◆ DATASET ◆
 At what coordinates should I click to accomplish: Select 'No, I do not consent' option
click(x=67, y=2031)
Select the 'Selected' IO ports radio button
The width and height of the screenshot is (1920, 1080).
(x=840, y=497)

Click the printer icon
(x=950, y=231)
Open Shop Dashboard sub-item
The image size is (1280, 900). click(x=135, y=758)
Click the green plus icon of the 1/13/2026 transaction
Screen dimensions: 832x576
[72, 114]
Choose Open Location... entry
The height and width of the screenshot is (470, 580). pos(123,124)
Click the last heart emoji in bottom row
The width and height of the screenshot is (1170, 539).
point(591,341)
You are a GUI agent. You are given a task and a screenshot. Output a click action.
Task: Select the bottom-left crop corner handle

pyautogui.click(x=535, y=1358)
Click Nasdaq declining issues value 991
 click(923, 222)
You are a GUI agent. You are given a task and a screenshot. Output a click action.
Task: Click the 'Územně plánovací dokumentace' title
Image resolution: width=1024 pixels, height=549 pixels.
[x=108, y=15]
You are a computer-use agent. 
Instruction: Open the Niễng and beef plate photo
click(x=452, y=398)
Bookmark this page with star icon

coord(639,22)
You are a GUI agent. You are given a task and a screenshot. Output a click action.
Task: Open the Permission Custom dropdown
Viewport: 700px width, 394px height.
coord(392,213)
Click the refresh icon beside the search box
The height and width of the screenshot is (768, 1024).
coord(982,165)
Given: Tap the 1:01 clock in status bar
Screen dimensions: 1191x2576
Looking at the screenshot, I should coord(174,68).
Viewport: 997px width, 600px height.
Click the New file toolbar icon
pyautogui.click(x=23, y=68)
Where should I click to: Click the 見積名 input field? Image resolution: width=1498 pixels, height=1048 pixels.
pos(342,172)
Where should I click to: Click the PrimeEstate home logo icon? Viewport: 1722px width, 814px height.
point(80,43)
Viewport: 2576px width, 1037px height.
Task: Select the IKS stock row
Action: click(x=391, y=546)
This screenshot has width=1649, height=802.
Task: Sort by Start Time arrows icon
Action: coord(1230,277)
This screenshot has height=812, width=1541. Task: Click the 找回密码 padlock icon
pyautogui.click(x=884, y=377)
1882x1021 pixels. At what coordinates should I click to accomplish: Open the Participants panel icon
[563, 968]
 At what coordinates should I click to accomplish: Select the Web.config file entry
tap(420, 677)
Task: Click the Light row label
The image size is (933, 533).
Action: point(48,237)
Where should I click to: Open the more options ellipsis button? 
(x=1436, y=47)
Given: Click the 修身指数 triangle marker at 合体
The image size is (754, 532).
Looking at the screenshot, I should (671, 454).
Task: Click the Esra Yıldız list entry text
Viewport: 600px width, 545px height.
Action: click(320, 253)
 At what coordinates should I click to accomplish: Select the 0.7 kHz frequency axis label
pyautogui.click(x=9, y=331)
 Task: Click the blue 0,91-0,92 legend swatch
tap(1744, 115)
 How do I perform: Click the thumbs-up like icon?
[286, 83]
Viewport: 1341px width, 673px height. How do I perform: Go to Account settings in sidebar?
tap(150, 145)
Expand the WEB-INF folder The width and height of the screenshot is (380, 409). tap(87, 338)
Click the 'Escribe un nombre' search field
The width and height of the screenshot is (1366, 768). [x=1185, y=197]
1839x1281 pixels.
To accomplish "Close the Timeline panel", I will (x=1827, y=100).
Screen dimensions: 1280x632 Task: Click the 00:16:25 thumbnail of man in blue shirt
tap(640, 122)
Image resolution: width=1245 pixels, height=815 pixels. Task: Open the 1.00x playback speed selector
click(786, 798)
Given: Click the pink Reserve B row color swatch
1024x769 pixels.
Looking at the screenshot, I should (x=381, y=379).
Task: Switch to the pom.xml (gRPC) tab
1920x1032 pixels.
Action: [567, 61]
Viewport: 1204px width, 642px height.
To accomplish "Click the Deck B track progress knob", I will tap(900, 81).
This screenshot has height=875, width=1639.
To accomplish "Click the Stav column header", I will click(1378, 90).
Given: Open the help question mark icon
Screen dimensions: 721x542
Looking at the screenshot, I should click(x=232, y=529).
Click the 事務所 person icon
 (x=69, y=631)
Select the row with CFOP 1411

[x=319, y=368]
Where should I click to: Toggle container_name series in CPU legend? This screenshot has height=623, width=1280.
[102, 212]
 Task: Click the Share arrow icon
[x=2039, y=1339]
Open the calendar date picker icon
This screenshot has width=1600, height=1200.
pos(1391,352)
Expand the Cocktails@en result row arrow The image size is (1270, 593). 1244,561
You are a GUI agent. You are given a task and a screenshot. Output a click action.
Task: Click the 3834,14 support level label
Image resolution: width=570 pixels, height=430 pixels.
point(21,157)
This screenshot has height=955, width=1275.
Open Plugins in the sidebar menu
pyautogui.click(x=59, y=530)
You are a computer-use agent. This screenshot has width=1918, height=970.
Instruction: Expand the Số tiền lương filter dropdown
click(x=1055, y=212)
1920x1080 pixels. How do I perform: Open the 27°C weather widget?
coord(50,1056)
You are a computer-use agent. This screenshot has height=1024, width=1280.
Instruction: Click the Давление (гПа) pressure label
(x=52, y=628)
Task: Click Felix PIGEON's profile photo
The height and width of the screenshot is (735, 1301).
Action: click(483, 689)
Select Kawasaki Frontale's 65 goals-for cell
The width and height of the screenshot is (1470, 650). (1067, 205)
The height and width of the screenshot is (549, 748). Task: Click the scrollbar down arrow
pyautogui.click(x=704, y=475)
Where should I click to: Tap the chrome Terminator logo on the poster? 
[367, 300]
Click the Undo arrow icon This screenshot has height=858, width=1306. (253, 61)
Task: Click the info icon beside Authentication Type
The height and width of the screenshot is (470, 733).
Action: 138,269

◆ TASK OBJECTIVE ◆
Can you reproduce all of the data above line for line, with every character unchanged?

◆ RESULT ◆
 At what coordinates should I click to accomplish: Select 'No, I do not consent' option
click(x=67, y=2031)
Select the 'Selected' IO ports radio button
The width and height of the screenshot is (1920, 1080).
(x=840, y=497)

Click the printer icon
(x=950, y=231)
Open Shop Dashboard sub-item
The image size is (1280, 900). click(x=135, y=758)
Click the green plus icon of the 1/13/2026 transaction
Screen dimensions: 832x576
[72, 114]
Choose Open Location... entry
The height and width of the screenshot is (470, 580). pos(123,124)
Click the last heart emoji in bottom row
The width and height of the screenshot is (1170, 539).
point(591,341)
You are a GUI agent. You are given a task and a screenshot. Output a click action.
Task: Select the bottom-left crop corner handle

pyautogui.click(x=535, y=1358)
Click Nasdaq declining issues value 991
 click(923, 222)
You are a GUI agent. You are given a task and a screenshot. Output a click action.
Task: Click the 'Územně plánovací dokumentace' title
Image resolution: width=1024 pixels, height=549 pixels.
[x=108, y=15]
You are a computer-use agent. 
Instruction: Open the Niễng and beef plate photo
click(x=452, y=398)
Bookmark this page with star icon

coord(639,22)
You are a GUI agent. You are given a task and a screenshot. Output a click action.
Task: Open the Permission Custom dropdown
Viewport: 700px width, 394px height.
coord(392,213)
Click the refresh icon beside the search box
The height and width of the screenshot is (768, 1024).
coord(982,165)
Given: Tap the 1:01 clock in status bar
Screen dimensions: 1191x2576
Looking at the screenshot, I should coord(174,68).
Viewport: 997px width, 600px height.
Click the New file toolbar icon
pyautogui.click(x=23, y=68)
Where should I click to: Click the 見積名 input field? Image resolution: width=1498 pixels, height=1048 pixels.
pos(342,172)
Where should I click to: Click the PrimeEstate home logo icon? Viewport: 1722px width, 814px height.
point(80,43)
Viewport: 2576px width, 1037px height.
Task: Select the IKS stock row
Action: click(x=391, y=546)
This screenshot has width=1649, height=802.
Task: Sort by Start Time arrows icon
Action: coord(1230,277)
This screenshot has height=812, width=1541. Task: Click the 找回密码 padlock icon
pyautogui.click(x=884, y=377)
1882x1021 pixels. At what coordinates should I click to accomplish: Open the Participants panel icon
[563, 968]
 At what coordinates should I click to accomplish: Select the Web.config file entry
tap(420, 677)
Task: Click the Light row label
The image size is (933, 533).
Action: point(48,237)
Where should I click to: Open the more options ellipsis button? 
(x=1436, y=47)
Given: Click the 修身指数 triangle marker at 合体
The image size is (754, 532).
Looking at the screenshot, I should (671, 454).
Task: Click the Esra Yıldız list entry text
Viewport: 600px width, 545px height.
Action: click(320, 253)
 At what coordinates should I click to accomplish: Select the 0.7 kHz frequency axis label
pyautogui.click(x=9, y=331)
 Task: Click the blue 0,91-0,92 legend swatch
tap(1744, 115)
 How do I perform: Click the thumbs-up like icon?
[286, 83]
Viewport: 1341px width, 673px height. How do I perform: Go to Account settings in sidebar?
tap(150, 145)
Expand the WEB-INF folder The width and height of the screenshot is (380, 409). tap(87, 338)
Click the 'Escribe un nombre' search field
The width and height of the screenshot is (1366, 768). [x=1185, y=197]
1839x1281 pixels.
To accomplish "Close the Timeline panel", I will (x=1827, y=100).
Screen dimensions: 1280x632 Task: Click the 00:16:25 thumbnail of man in blue shirt
tap(640, 122)
Image resolution: width=1245 pixels, height=815 pixels. Task: Open the 1.00x playback speed selector
click(786, 798)
Given: Click the pink Reserve B row color swatch
1024x769 pixels.
Looking at the screenshot, I should (x=381, y=379).
Task: Switch to the pom.xml (gRPC) tab
1920x1032 pixels.
Action: [567, 61]
Viewport: 1204px width, 642px height.
To accomplish "Click the Deck B track progress knob", I will tap(900, 81).
This screenshot has height=875, width=1639.
To accomplish "Click the Stav column header", I will click(1378, 90).
Given: Open the help question mark icon
Screen dimensions: 721x542
Looking at the screenshot, I should click(x=232, y=529).
Click the 事務所 person icon
 (x=69, y=631)
Select the row with CFOP 1411

[x=319, y=368]
Where should I click to: Toggle container_name series in CPU legend? This screenshot has height=623, width=1280.
[102, 212]
 Task: Click the Share arrow icon
[x=2039, y=1339]
Open the calendar date picker icon
This screenshot has width=1600, height=1200.
pos(1391,352)
Expand the Cocktails@en result row arrow The image size is (1270, 593). 1244,561
You are a GUI agent. You are given a task and a screenshot. Output a click action.
Task: Click the 3834,14 support level label
Image resolution: width=570 pixels, height=430 pixels.
point(21,157)
This screenshot has height=955, width=1275.
Open Plugins in the sidebar menu
pyautogui.click(x=59, y=530)
You are a computer-use agent. This screenshot has width=1918, height=970.
Instruction: Expand the Số tiền lương filter dropdown
click(x=1055, y=212)
1920x1080 pixels. How do I perform: Open the 27°C weather widget?
coord(50,1056)
You are a computer-use agent. This screenshot has height=1024, width=1280.
Instruction: Click the Давление (гПа) pressure label
(x=52, y=628)
Task: Click Felix PIGEON's profile photo
The height and width of the screenshot is (735, 1301).
Action: click(483, 689)
Select Kawasaki Frontale's 65 goals-for cell
The width and height of the screenshot is (1470, 650). (1067, 205)
The height and width of the screenshot is (549, 748). Task: Click the scrollbar down arrow
pyautogui.click(x=704, y=475)
Where should I click to: Tap the chrome Terminator logo on the poster? 
[367, 300]
Click the Undo arrow icon This screenshot has height=858, width=1306. (253, 61)
Task: Click the info icon beside Authentication Type
The height and width of the screenshot is (470, 733).
Action: 138,269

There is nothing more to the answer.